I also took Adam Kay’s bestselling This is Going to Hurt without realising how appropriate it was going to be. Having watched the TV series, I expected biting aphorisms about the NHS and black humour drawn from real life experiences as a doctor. I got them. I loved his description of a consultant’s reaction to a patient’s unquestioning belief in the kindness of Mother Nature.
Apricot stones contain cyanide,’ he replies drily. ‘The death cap mushroom has a fifty per cent fatality rate. Natural does not equal safe. There’s a plant in my garden where if you simply sat under it for ten minutes then you’d be dead.’ Job done: she bins the tablets. I ask him about that plant over a colonoscopy later. ‘Water lily.‘

Perhaps reading about the inadequacies of an under funded health services and the sheer terror of an inexperienced medic thrown into the blood, guts and heartache of an A&E department wasn’t ideal, but I think it helped me to see outside my small, bed-sized world. It certanly made me laugh. I hoped it also made me less able to take the staff for granted. When my consultant saw the book on my bedside locker, she smiled and tapped the cover. “It’s all true, you know.”
The other side to Kay’s lightening wit is his honesty and humanity.
You don’t cure depression, the same way you don’t cure asthma; you manage it.
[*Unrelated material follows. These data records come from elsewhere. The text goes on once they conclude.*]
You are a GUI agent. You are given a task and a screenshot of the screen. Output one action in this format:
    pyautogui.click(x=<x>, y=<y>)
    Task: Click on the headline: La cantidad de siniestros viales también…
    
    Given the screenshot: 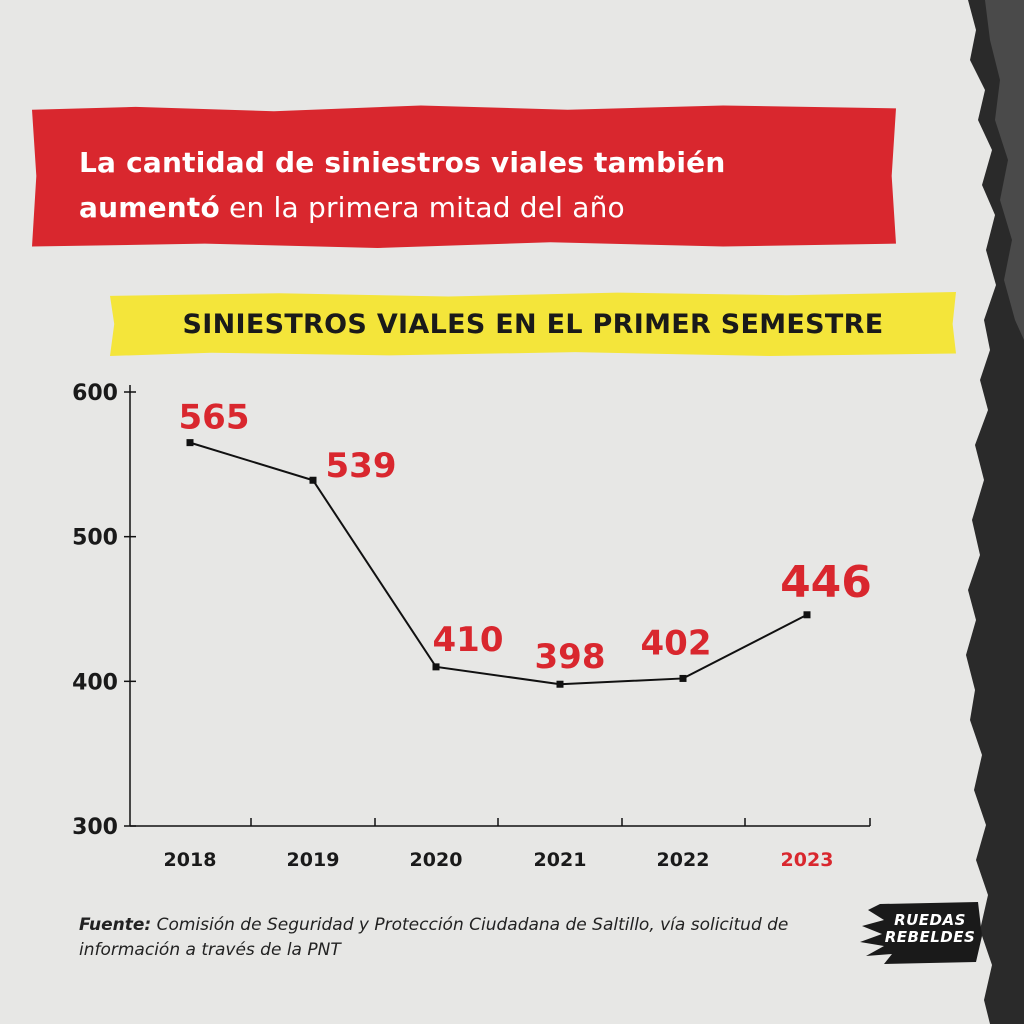 What is the action you would take?
    pyautogui.click(x=479, y=185)
    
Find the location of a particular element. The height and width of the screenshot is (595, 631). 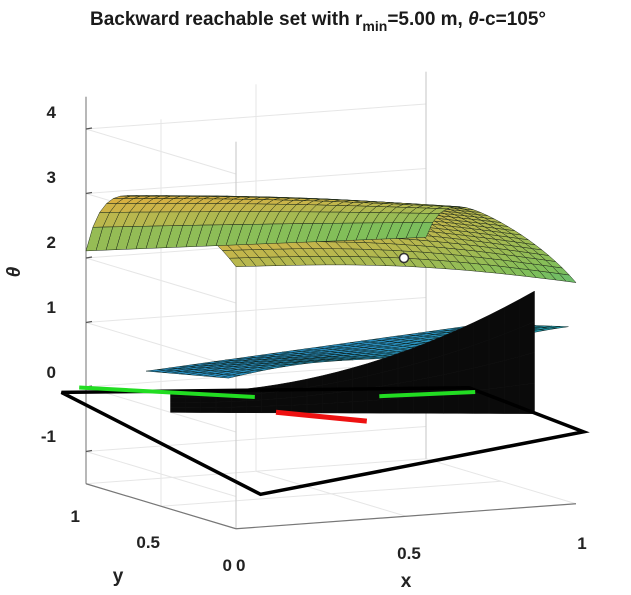

red-line is located at coordinates (322, 416).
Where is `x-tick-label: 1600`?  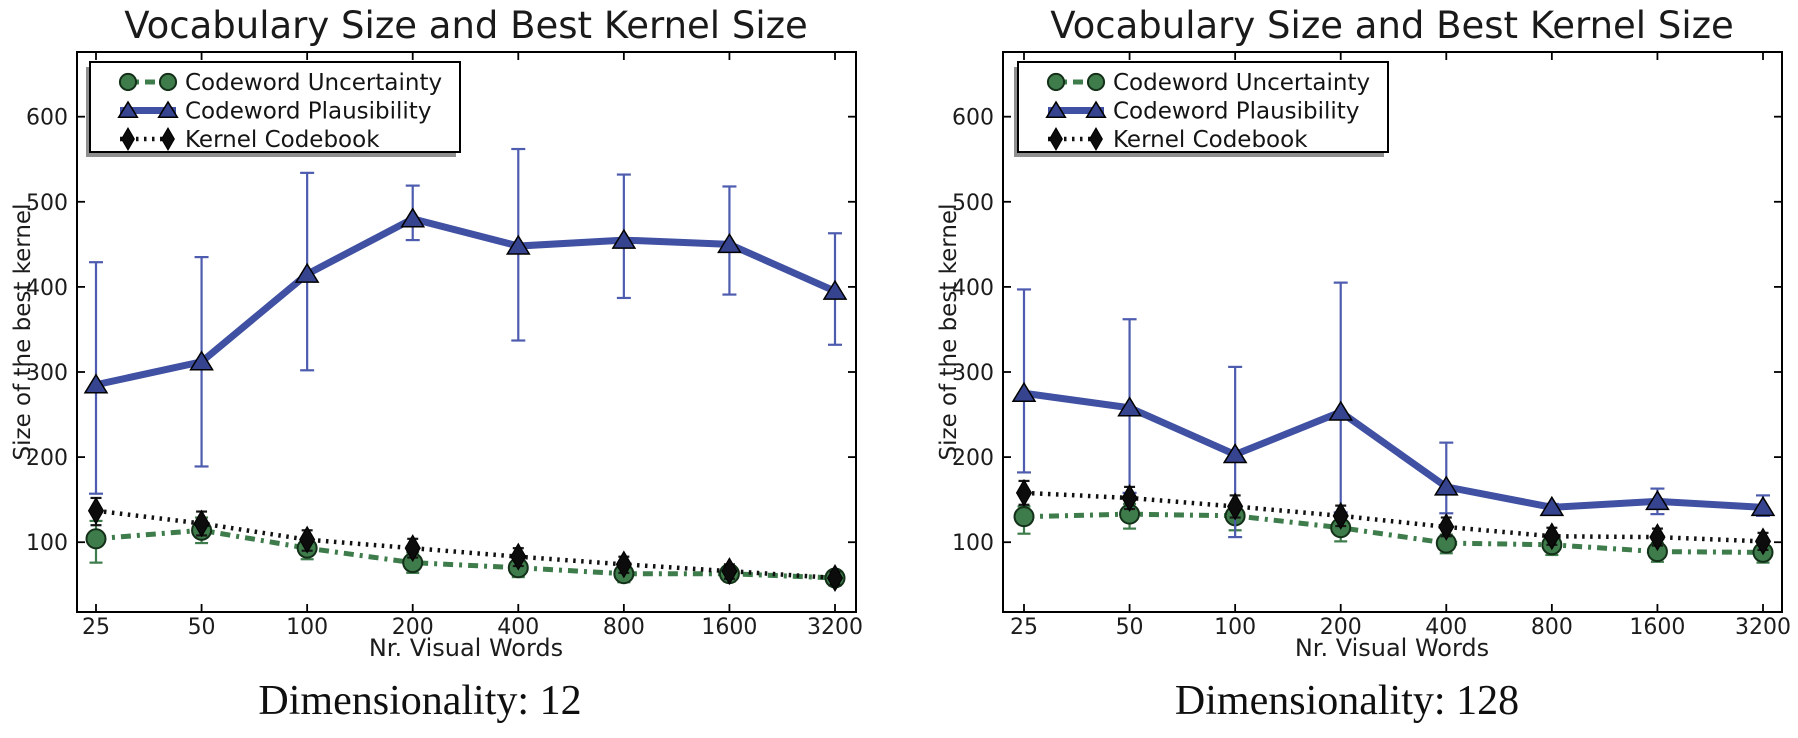 x-tick-label: 1600 is located at coordinates (729, 628).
I’m the inhaler he’s decided to go with and I should be pleased he’s gone this long without an attack.
These two books couldn’t possibly satisfy my needs after I came out of intensive care. I swallowed then whole in a couple of days. After all, I had nothing to do except sleep, eat, get better and read. Magazines couldn’t cut it. I needed a proper read, but something I could dip into rather than a twisty mystery that demanded levels of concentration I did not possess. I was given Humankind: A Hopeful History by Rutger Bregman.

His premise is that basically people are ok and that living in the 21st century means we have already won the lottery of life because it is so much better than it was in the past. Some of his ideas rang true, especially as I already knew that I was incredibly fortunate to be where I was, getting the treatment I needed.
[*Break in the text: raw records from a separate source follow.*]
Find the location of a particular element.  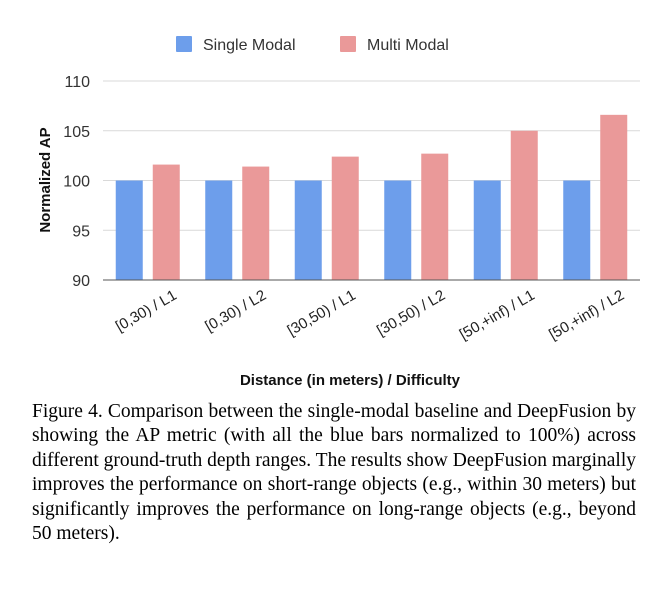

x-tick-label: [30,50) / L2 is located at coordinates (411, 314).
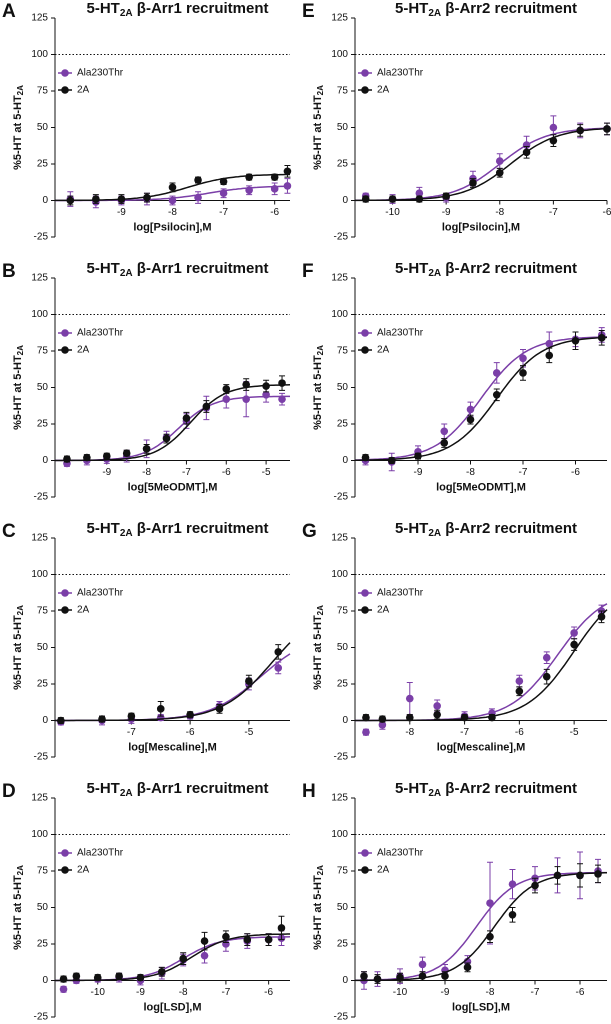  Describe the element at coordinates (482, 747) in the screenshot. I see `x-axis-label: log[Mescaline],M` at that location.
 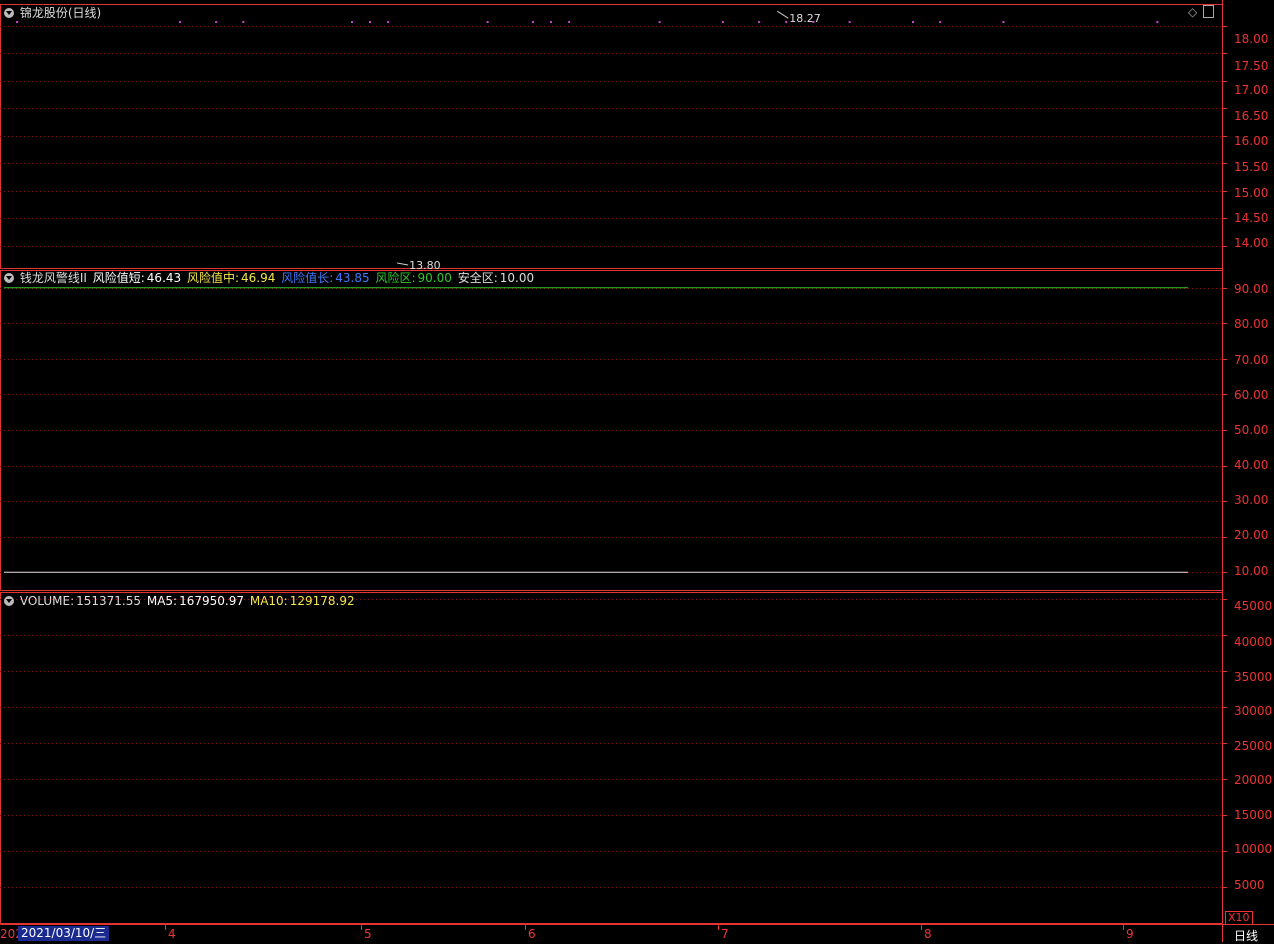 What do you see at coordinates (425, 266) in the screenshot?
I see `price-marker-label: 13.80` at bounding box center [425, 266].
However, he also forced me to question stuff I was equally certain about – such as the importance of empathy – which was as uncomfortable as the five-times-a-day blood pressure readings or contemplating the boiled fish lunch which looked exactly the same as the boiled chicken served the day before.
…empathy makes us less forgiving, because the more we identify with victims, the more we generalise about our enemies. The bright spotlight we shine on our chosen few makes us blind to the perspective of our adversaries, because everybody else falls outside our view…
Empathy means finding a connection with other people and their experiences, which is great, but what about people we can’t connect with?
As humans…we play favourites and care more about our own. That’s nothing to be ashamed of – it makes us human. But we must also understand that those others, those distant strangers, also have families they love. That they are every bit as human as we are.
I gave the book back to the friend who lent it to me and bought my own copy when I got home, because yes, people are basically ok. I met a lot of very ok people in Malta, sadly over a temperature chart rather than a glass of the island’s fine wine, but you take what you can.
Andrew Kay’s book reveals most of humanity’s ok-ness too in a different way. And that’s true, even if we aren’t perfect and sometimes need to get outside ourselves and the real world, like Walter Mitty.